* What is required: Put every line of these rows into a JSON list of strings, one string per line, leaving out blank lines.

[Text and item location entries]
Begin
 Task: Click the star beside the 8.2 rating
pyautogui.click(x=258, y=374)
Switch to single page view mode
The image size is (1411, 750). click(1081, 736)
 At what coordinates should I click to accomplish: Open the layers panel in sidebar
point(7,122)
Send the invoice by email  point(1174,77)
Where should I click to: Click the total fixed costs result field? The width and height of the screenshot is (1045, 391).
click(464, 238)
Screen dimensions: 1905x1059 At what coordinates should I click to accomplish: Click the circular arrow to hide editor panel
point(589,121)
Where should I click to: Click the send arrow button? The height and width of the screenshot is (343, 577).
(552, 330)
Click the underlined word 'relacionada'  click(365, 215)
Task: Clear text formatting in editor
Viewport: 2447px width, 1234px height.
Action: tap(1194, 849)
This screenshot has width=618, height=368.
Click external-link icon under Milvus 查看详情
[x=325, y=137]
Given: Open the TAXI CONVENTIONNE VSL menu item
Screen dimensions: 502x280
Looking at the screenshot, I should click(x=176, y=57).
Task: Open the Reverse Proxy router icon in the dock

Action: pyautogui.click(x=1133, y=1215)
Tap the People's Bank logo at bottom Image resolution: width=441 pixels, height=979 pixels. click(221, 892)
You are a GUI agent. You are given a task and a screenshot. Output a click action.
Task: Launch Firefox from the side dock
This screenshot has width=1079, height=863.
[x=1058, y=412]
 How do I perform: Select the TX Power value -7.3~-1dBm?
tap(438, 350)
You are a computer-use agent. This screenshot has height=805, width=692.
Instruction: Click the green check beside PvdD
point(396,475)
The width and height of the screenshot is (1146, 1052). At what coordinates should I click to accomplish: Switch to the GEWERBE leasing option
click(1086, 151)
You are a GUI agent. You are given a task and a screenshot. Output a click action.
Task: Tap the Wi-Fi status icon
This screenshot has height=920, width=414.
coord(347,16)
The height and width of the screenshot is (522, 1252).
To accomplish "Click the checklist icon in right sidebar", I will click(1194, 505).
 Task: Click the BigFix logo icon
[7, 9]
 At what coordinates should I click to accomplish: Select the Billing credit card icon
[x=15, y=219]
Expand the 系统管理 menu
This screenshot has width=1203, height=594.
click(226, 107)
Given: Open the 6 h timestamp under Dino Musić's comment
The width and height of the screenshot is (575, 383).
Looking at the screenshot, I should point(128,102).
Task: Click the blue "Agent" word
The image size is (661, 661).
End
* Response to this exercise:
[
  " Task: Click the star beside the 8.2 rating",
  "pyautogui.click(x=258, y=374)",
  "Switch to single page view mode",
  "The image size is (1411, 750). click(1081, 736)",
  " At what coordinates should I click to accomplish: Open the layers panel in sidebar",
  "point(7,122)",
  "Send the invoice by email  point(1174,77)",
  "Where should I click to: Click the total fixed costs result field? The width and height of the screenshot is (1045, 391).",
  "click(464, 238)",
  "Screen dimensions: 1905x1059 At what coordinates should I click to accomplish: Click the circular arrow to hide editor panel",
  "point(589,121)",
  "Where should I click to: Click the send arrow button? The height and width of the screenshot is (343, 577).",
  "(552, 330)",
  "Click the underlined word 'relacionada'  click(365, 215)",
  "Task: Clear text formatting in editor",
  "Viewport: 2447px width, 1234px height.",
  "Action: tap(1194, 849)",
  "This screenshot has width=618, height=368.",
  "Click external-link icon under Milvus 查看详情",
  "[x=325, y=137]",
  "Given: Open the TAXI CONVENTIONNE VSL menu item",
  "Screen dimensions: 502x280",
  "Looking at the screenshot, I should click(x=176, y=57).",
  "Task: Open the Reverse Proxy router icon in the dock",
  "Action: pyautogui.click(x=1133, y=1215)",
  "Tap the People's Bank logo at bottom Image resolution: width=441 pixels, height=979 pixels. click(221, 892)",
  "You are a GUI agent. You are given a task and a screenshot. Output a click action.",
  "Task: Launch Firefox from the side dock",
  "This screenshot has width=1079, height=863.",
  "[x=1058, y=412]",
  " How do I perform: Select the TX Power value -7.3~-1dBm?",
  "tap(438, 350)",
  "You are a computer-use agent. This screenshot has height=805, width=692.",
  "Instruction: Click the green check beside PvdD",
  "point(396,475)",
  "The width and height of the screenshot is (1146, 1052). At what coordinates should I click to accomplish: Switch to the GEWERBE leasing option",
  "click(1086, 151)",
  "You are a GUI agent. You are given a task and a screenshot. Output a click action.",
  "Task: Tap the Wi-Fi status icon",
  "This screenshot has height=920, width=414.",
  "coord(347,16)",
  "The height and width of the screenshot is (522, 1252).",
  "To accomplish \"Click the checklist icon in right sidebar\", I will click(1194, 505).",
  " Task: Click the BigFix logo icon",
  "[7, 9]",
  " At what coordinates should I click to accomplish: Select the Billing credit card icon",
  "[x=15, y=219]",
  "Expand the 系统管理 menu",
  "This screenshot has width=1203, height=594.",
  "click(226, 107)",
  "Given: Open the 6 h timestamp under Dino Musić's comment",
  "The width and height of the screenshot is (575, 383).",
  "Looking at the screenshot, I should point(128,102).",
  "Task: Click the blue \"Agent\" word",
  "The image size is (661, 661)."
]